Les familles, elles, maintiennent leurs revendications. Le docteur Delépine fait débat depuis les années 1990 en mettant en œuvre des méthodes individualisées de traitement des cancers par chimiothérapie. Sa méthode ? Modifier les doses administrées aux patients en fonction de ce qu'ils arrivent à supporter.
« Nicole Delépine utilise des doses deux à trois fois supérieures à ce qui est prescrit dans les protocoles entérinés par les autorités médicales compétentes », explique le professeur Bertrand Chevallier, chef du pôle pédiatrie du groupe hospitalier Paris Ile-de-France- Ouest, dont dépendent les hôpitaux Raymond-Poincaré et Ambroise-Paré.
UNE CINQUANTAINE DE PATIENTS PAR AN
Le docteur Delépine ne s'en défend pas, au contraire. Elle lutte depuis trente ans pour que ces protocoles soient plus flexibles. « Chaque patient réagit différemment au traitement. Il faut savoir l'adapter. Des recherches menées dans les années 1980 et que je pratique ont prouvé qu'on pouvait le faire », affirme-t-elle.

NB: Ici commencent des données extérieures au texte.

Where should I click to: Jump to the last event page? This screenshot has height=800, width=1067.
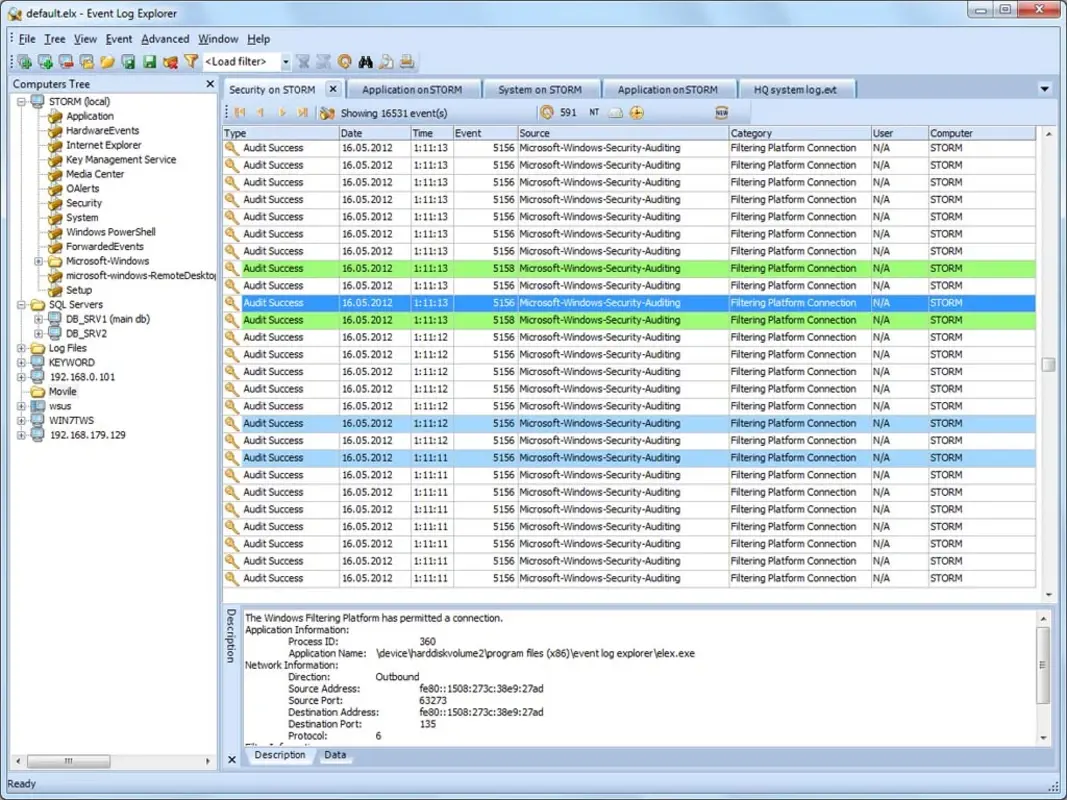pos(301,112)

Le docteur Delépine s'oppose aussi à la pratique d'essais thérapeutiques sur les patients pour améliorer la recherche. Elle affirme, comme plusieurs familles rencontrées par Le Monde,que les enfants seraient intégrés dans ces essais sans que leurs parents en soient correctement informés – des accusations fermement démenties par l'AP-HP. C'est pour éviter ce risque que des familles choisissent de solliciter le service du docteur Delépine, qui accueille une cinquantaine de patients par an sur les quelque 2 000 cancers pédiatriques recensés en France chaque année.
Si le professeur Chevallier reconnaît que « Nicole Delépine maîtrise très bien cette technique médicale », il déplore en revanche qu'elle n'offre pas un accès transparent à ses résultats. « Quand on prodigue un nouveau traitement, il faut en demander l'accord à un comité éthique », observe-t-il.
CONTRÔLER LES RÉSULTATS
Spécialiste des cancers osseux, le docteur Delépine revendique des taux de rémission à cinq ans entre 80 % et 90 %. Ailleurs, en moyenne, « le taux de survie à cinq ans pour les tumeurs osseuses était de 65 % », selon l'observatoire régional de santé Ile-de-France, en 2007. Les chiffres avancés par Nicole Delépine font débat : ils ne sont pas vérifiables, pas plus que ceux des autres établissements. Le docteur Delépine se dit favorable à un contrôle de ses résultats, à condition que des services similaires fassent de même et qu'une vraie comparaison soit possible.
L'AP-HP s'est engagée par écrit auprès des parents à poursuivre les méthodes du docteur Delépine même si le service de pédiatrie est transféré à Ambroise-Paré. Les familles, reçues dimanche 6 juillet pendant plus de deux heures, s'inquiètent pour le long terme. « Et si nos enfants font une rechute au bout de dix ans, quelle méthode appliquerez-vous ? », demande l'un. « Qu'en sera-t-il pour les nouvelles familles qui veulent bénéficier de ce traitement ? », questionne une autre.
Le professeur Chevallier assure au Monde que « si les techniques du docteur Delépine s'avèrent efficaces, n'hésitera pas à les faire approuver et à les appliquer à de nouveaux patients dans le futur ».
En attendant, les familles ont été accueillies dans l'école primaire privée Sainte-Geneviève dans la commune du Port-Marly (Yvelines). « Je considère qu'on ne les a pas traitées humainement. Ils continuent leur grève de la faim chez moi et ils se battront jusqu'au bout », conclut le Père De Blignières.